Os direitos pessoais, por sua vez, identificados
com os direitos de crédito (de conteúdo
patrimonial), têm por objeto a atividade
do devedor, contra o qual são exercidos. Assim, ao transferir a propriedade
da coisa vendida, o vendedor passa a ter
o direito pessoal de crédito contra o comprador (devedor), a quem incumbe cumprir a prestação de dar a quantia
pactuada (dinheiro). Note-se, outrossim, que o objeto do crédito (ou, sob o
aspecto passivo, da obrigação) é a própria atividade
do devedor.
Nesse sentido, fica fácil notar que ao
Direito das Obrigações interessa apenas o estudo das relações jurídicas obrigacionais (pessoais) entre um credor (titular
do direito de crédito) e um devedor (incumbido do dever de prestar),
deixando-se para o Direito das coisas as relações e direitos de natureza real
Relação Jurídica Obrigacional:
Sujeito Ativo (credor) – relação
jurídica obrigacional Sujeito Passivo (devedor)
(crédito)
(débito)
Relação Jurídica Real:
Titular do Direito Real – relação jurídica real – Bem/Coisa
4.1 Figuras híbridas entre Direitos Pessoais e Reais
Ao contrário das obrigações em geral, que se
referem ao indivíduo que as contraiu, as obrigações propter rem se transmitem
automaticamente para o novo titular da coisa a que se relacionam.
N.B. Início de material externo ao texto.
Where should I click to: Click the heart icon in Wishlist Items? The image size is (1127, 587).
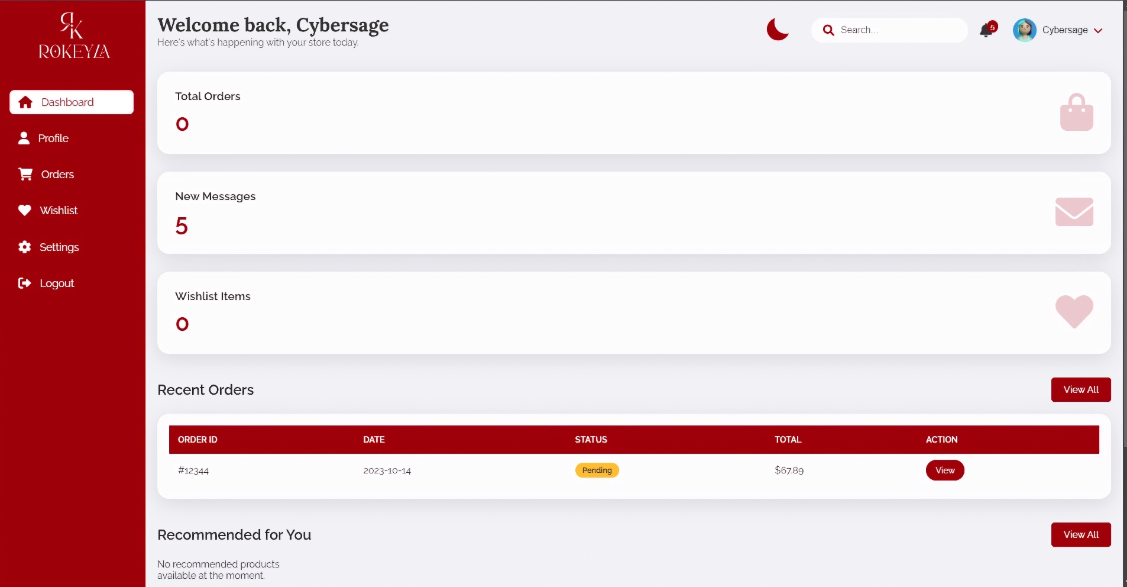pos(1074,311)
É o caso, por exemplo, da obrigação do condômino de
contribuir para a conservação da coisa comum (art. 1.315 do CC-02) ou a dos
vizinhos de proceder à demarcação das divisas de seus prédios (art. 1297 do
CC-02), em que a obrigação decorre do direito real, transmitindo-se com a
transferência da titularidade do bem. Também era hipótese prevista no CC-16
art. 678, (sem correspondência no CC-02), da obrigação do enfiteuta de pagar o
foro.
Por outro lado, muitas vezes confundido com tais
obrigações mistas é o instituto da renda
constituída sobre o imóvel, que, como direito real na coisa alheia prevista
somente no CC-16 (arts. 749 e 754), é, em verdade, uma limitação da fruição e
disposição da propriedade, com oponibilidade erga omnes.
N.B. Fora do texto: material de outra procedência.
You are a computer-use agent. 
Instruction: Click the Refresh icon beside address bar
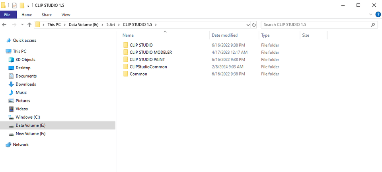pyautogui.click(x=254, y=25)
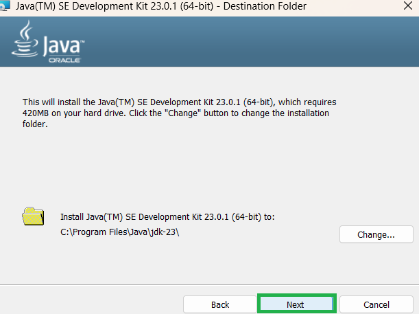Cancel the JDK installation

[376, 304]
Por fim, distinga-se a obrigação propter rem das obrigações com eficácia real. Nestas, sem perder seu caráter de
direito a uma prestação, há a possibilidade de oponibilidade a terceiros,
quando houver anotação preventiva no registro imobiliário, como, por exemplo,
nos caos de locação e compromisso de venda, como dispõe o art. 8º da lei n.
8.245/91.
5.
CONSIDERAÇÕES TERMINOLÓGICAS
Obrigação,
segundo difundida definição, significa a própria relação jurídica pessoal que
vincula duas pessoas, credor e devedor, em razão da qual uma fica “obrigada” a
cumprir uma prestação patrimonial de interesse da outra.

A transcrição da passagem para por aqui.